═══ Records provided ═══

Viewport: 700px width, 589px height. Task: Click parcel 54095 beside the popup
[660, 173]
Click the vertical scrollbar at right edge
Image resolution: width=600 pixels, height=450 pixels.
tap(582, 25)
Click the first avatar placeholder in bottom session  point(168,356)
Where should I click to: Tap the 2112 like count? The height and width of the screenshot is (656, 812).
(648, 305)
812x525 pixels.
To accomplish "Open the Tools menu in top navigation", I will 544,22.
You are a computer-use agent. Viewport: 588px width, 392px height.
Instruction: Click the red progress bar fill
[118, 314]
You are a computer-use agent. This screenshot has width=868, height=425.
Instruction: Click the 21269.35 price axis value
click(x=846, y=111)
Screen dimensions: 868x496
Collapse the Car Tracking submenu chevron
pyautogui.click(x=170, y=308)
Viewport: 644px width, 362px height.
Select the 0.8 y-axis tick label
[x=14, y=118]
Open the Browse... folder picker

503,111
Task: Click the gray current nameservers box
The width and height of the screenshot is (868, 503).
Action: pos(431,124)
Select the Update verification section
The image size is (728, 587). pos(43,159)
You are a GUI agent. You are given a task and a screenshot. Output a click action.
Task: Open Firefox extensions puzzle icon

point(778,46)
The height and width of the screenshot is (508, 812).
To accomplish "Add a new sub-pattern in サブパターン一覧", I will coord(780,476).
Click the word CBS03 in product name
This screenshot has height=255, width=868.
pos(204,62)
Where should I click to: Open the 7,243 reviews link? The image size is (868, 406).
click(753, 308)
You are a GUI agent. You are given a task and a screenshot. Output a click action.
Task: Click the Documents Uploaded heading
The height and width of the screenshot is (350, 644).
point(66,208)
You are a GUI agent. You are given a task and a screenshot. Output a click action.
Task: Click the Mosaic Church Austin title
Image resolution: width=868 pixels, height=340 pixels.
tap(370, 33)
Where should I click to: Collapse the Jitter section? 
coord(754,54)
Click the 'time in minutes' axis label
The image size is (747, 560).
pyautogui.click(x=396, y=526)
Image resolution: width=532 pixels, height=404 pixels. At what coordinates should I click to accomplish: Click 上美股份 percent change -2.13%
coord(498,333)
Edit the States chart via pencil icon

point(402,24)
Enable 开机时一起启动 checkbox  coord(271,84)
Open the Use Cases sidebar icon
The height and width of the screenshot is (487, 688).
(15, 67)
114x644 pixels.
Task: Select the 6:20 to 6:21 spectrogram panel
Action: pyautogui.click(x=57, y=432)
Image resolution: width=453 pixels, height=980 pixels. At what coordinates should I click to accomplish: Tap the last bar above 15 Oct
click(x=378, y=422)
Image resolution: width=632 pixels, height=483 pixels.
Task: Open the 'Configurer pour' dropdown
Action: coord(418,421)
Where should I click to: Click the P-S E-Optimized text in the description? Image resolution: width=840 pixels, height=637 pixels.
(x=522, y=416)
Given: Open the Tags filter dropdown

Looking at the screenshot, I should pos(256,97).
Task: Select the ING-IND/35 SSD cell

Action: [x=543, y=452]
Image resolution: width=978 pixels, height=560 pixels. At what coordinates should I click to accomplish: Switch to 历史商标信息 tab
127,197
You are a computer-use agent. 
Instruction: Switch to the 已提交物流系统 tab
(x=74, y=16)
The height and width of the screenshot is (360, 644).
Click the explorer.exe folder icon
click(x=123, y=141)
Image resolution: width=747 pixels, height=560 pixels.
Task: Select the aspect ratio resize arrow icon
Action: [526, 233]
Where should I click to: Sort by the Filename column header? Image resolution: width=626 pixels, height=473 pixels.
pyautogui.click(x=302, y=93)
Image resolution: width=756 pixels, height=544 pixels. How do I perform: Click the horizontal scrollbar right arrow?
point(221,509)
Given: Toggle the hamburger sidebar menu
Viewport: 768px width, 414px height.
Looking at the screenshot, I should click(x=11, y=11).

═══

§ Task to carry out
Return every line from the material that contains the word "computer".

§ Solution
You are a computer-use agent. Viewport: 588px width, 392px height.
You are a computer-use agent. This screenshot has width=868, height=425.
You are a computer-use agent. 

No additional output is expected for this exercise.